Stored items:
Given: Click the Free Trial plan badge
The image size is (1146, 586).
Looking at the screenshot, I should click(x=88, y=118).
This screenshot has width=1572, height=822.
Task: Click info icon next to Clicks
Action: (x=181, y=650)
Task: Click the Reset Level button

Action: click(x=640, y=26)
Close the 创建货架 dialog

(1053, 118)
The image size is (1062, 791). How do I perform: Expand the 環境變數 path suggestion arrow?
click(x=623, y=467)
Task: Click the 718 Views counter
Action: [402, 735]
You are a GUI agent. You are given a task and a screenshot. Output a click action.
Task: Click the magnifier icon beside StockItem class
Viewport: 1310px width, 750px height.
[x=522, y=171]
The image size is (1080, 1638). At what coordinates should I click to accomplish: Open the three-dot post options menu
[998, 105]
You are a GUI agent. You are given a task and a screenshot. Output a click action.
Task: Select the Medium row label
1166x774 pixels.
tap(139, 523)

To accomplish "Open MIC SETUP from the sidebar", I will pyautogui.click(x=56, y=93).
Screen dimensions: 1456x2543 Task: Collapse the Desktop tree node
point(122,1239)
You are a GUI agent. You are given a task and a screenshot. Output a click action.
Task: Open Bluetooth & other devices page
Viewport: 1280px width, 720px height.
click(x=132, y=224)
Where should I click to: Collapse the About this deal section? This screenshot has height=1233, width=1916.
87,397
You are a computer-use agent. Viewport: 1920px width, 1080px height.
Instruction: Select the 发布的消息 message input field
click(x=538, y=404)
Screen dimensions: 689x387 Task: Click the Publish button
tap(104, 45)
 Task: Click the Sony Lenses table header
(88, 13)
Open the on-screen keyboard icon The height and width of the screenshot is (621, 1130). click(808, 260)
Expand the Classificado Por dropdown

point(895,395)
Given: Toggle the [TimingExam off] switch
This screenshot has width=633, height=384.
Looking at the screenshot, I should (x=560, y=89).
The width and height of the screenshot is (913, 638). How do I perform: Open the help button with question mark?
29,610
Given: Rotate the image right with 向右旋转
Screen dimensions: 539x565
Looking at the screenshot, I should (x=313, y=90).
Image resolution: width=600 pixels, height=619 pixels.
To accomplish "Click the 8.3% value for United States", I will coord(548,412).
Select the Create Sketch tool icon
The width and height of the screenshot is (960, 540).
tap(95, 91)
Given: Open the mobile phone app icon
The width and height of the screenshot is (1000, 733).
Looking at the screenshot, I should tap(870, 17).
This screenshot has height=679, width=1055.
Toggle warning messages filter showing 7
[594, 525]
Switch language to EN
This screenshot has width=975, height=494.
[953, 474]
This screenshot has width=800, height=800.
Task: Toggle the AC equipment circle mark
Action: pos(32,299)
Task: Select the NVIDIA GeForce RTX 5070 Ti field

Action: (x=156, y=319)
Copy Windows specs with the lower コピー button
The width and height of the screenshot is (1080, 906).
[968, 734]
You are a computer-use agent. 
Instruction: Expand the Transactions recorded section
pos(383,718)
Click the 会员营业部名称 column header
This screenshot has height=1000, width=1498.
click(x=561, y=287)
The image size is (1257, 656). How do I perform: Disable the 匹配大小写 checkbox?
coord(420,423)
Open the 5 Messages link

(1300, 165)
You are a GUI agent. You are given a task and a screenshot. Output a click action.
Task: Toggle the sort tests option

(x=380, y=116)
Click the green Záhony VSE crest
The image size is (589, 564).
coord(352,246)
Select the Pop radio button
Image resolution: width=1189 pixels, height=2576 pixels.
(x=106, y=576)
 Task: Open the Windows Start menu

What to work on: Give back exactly the lines running from the line that has "Task: Select the NVIDIA" to the end of the entries above.

Exercise answer:
Task: Select the NVIDIA GeForce RTX 5070 Ti field

Action: (x=156, y=319)
Copy Windows specs with the lower コピー button
The width and height of the screenshot is (1080, 906).
[968, 734]
You are a computer-use agent. 
Instruction: Expand the Transactions recorded section
pos(383,718)
Click the 会员营业部名称 column header
This screenshot has height=1000, width=1498.
click(x=561, y=287)
The image size is (1257, 656). How do I perform: Disable the 匹配大小写 checkbox?
coord(420,423)
Open the 5 Messages link

(1300, 165)
You are a GUI agent. You are given a task and a screenshot. Output a click action.
Task: Toggle the sort tests option

(x=380, y=116)
Click the green Záhony VSE crest
The image size is (589, 564).
coord(352,246)
Select the Pop radio button
Image resolution: width=1189 pixels, height=2576 pixels.
(x=106, y=576)
 Task: Open the Windows Start menu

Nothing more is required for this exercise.